En outre, la dissipation de son patrimoine immobilier tout juste une année avant de saisir la commission de surendettement, dans des conditions lui garantissant le maintien de son cadre de vie mais au détriment des créanciers, et sans justifier de l’utilisation des fonds perçus pour diminuer son endettement, caractérise une absence de bonne foi conduisant à la déclarer irrecevable en sa demande tendant à bénéficier des dispositions légales propres au traitement du surendettement des particuliers.
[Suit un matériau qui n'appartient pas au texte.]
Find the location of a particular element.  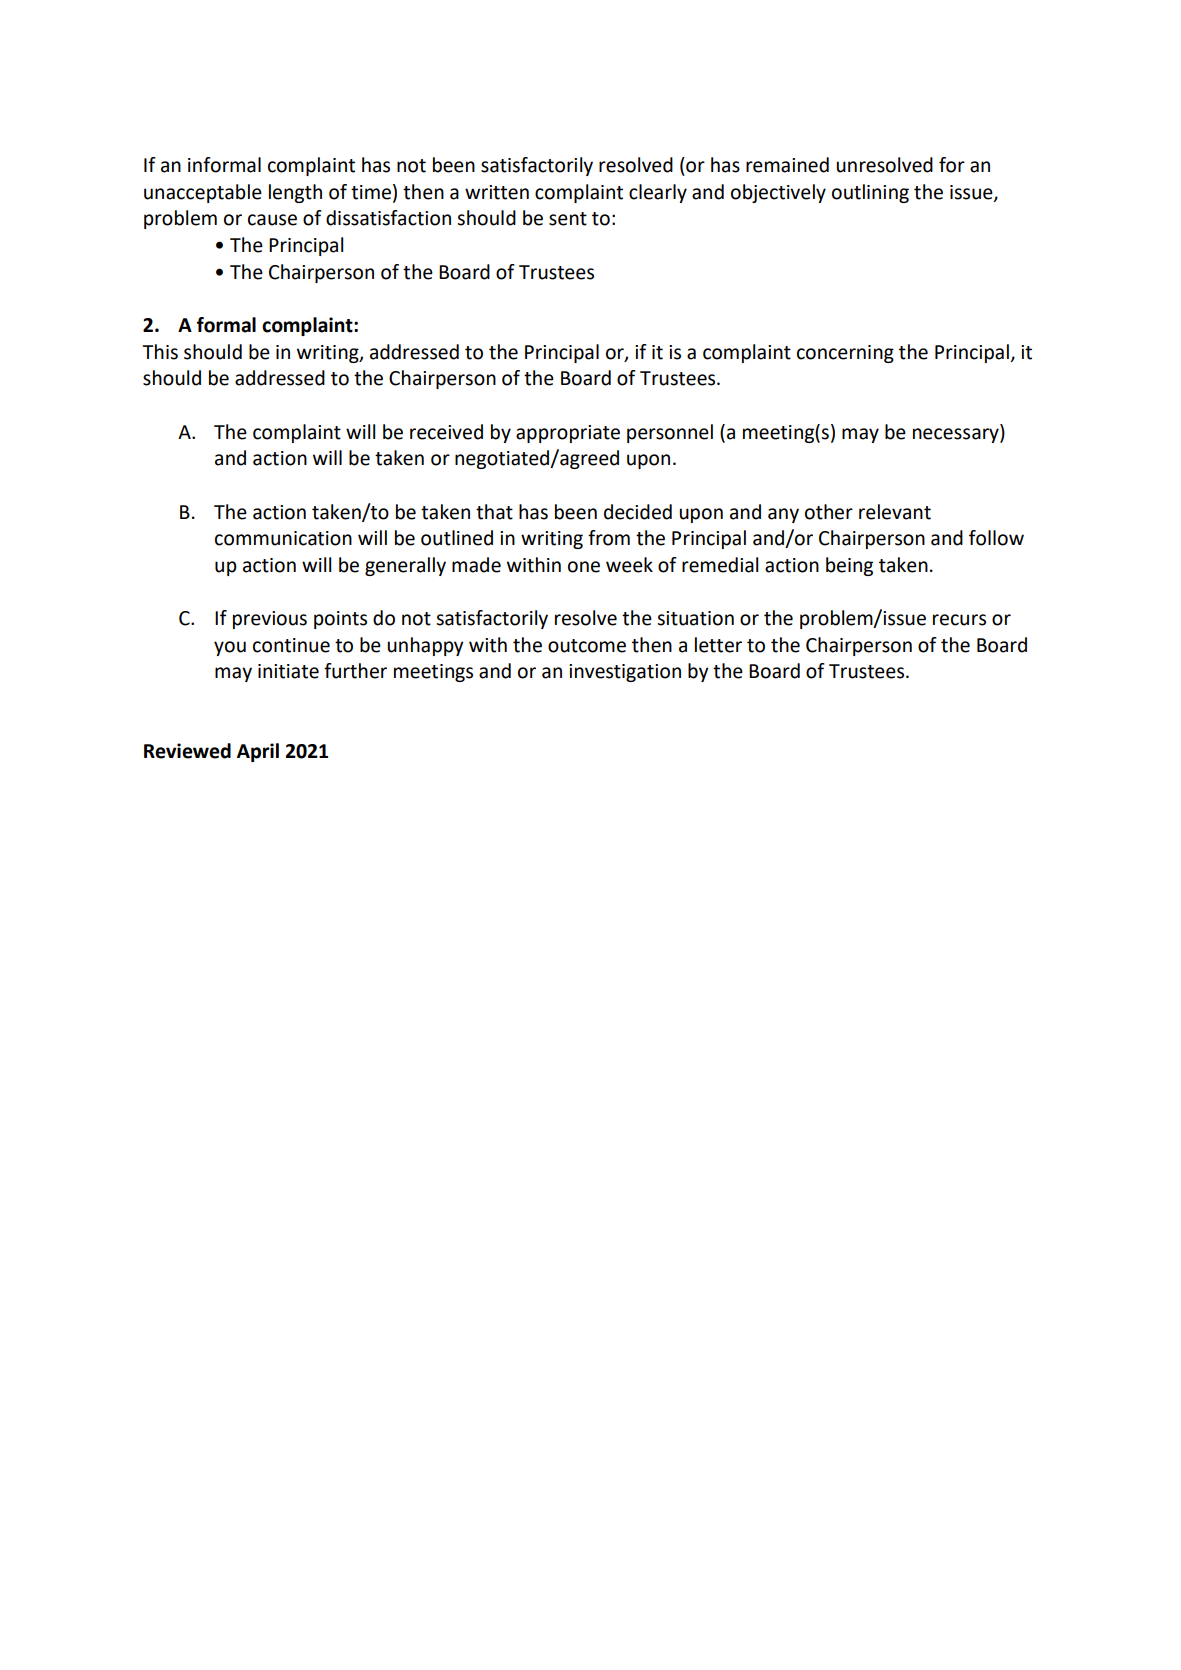

clearly is located at coordinates (658, 193).
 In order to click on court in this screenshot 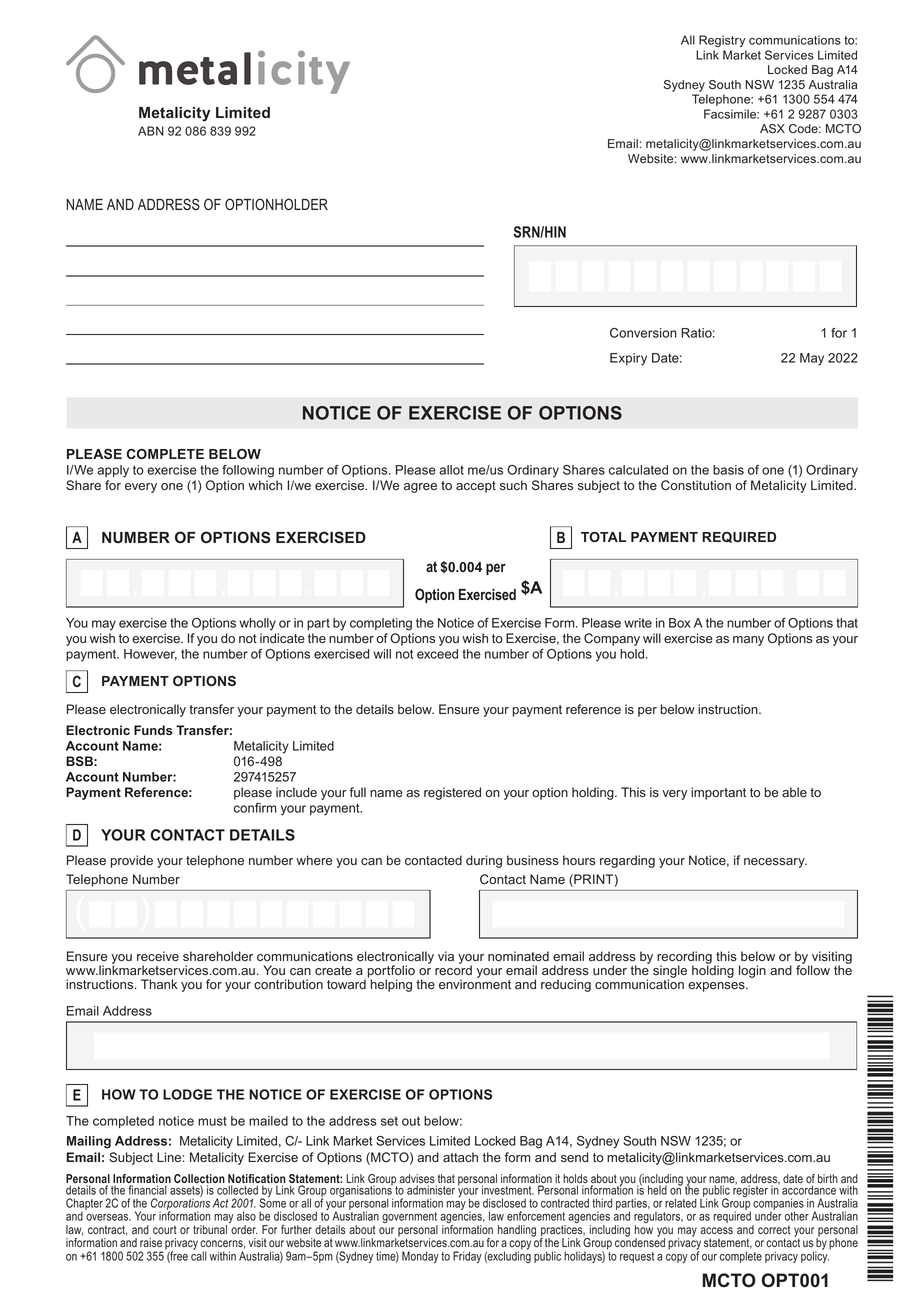, I will do `click(165, 1229)`.
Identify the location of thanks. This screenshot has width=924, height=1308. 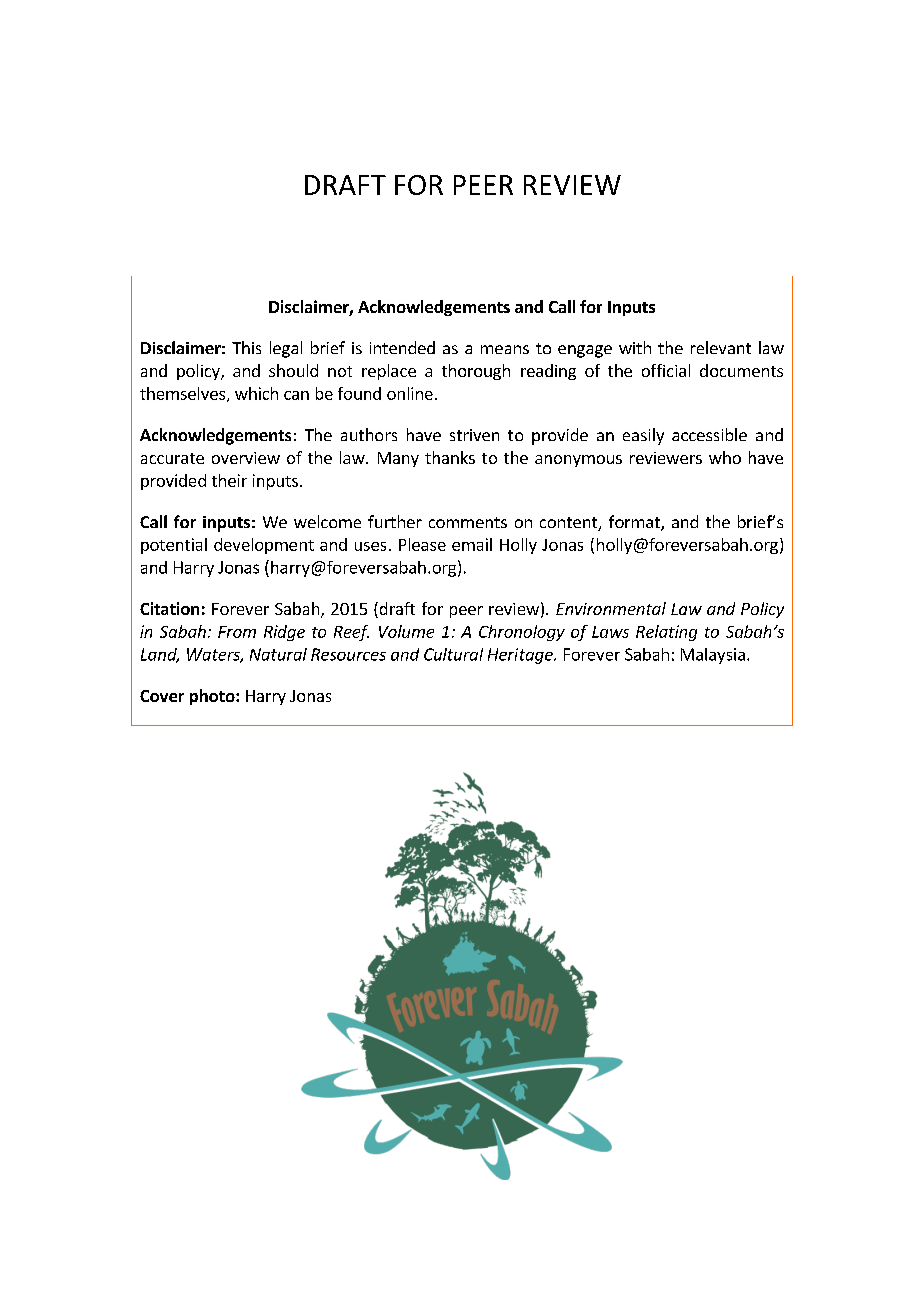
(450, 457).
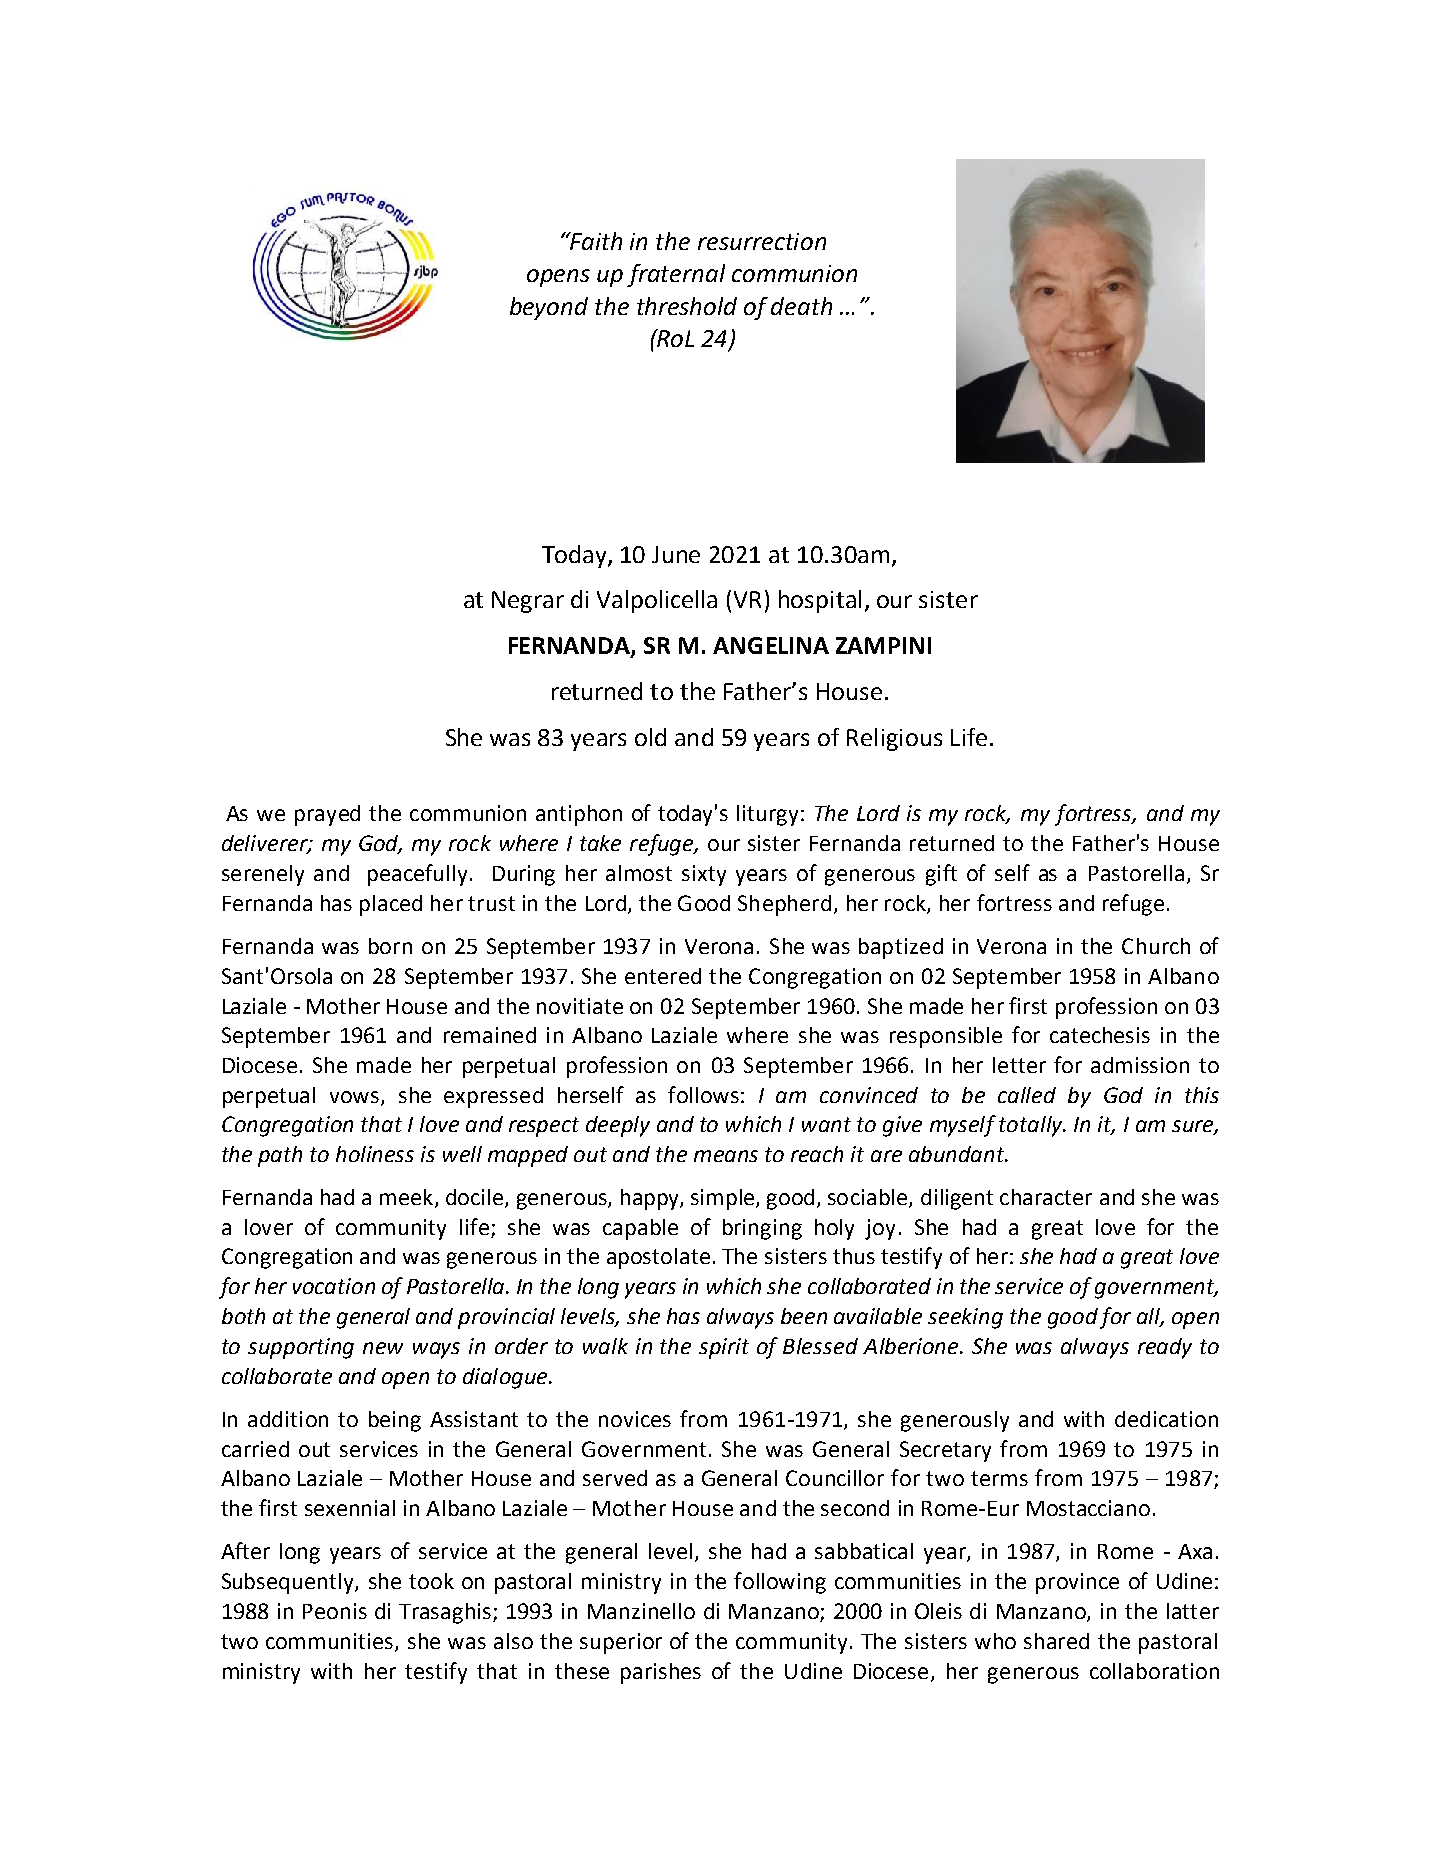 The width and height of the image is (1442, 1867). I want to click on means, so click(726, 1156).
Les dépens seront laissés à la charge du Trésor public.
PAR CES MOTIFS,
Le Juge des contentieux et de la protection, statuant par jugement réputé contradictoire et en premier ressort,
DÉCLARE Mme [U] [H] épouse [M] irrecevable en sa demande tendant à bénéficier des dispositions légales propres au traitement du surendettement des particuliers,
DIT que le présent jugement sera notifié à la débitrice et aux créanciers par lettre recommandée avec accusé de réception, et communiqué à la [17] par lettre simple,
LAISSE les dépens à la charge du Trésor Public.
Ainsi jugé et prononcé par mise à disposition au greffe les jour, mois et an que dessus.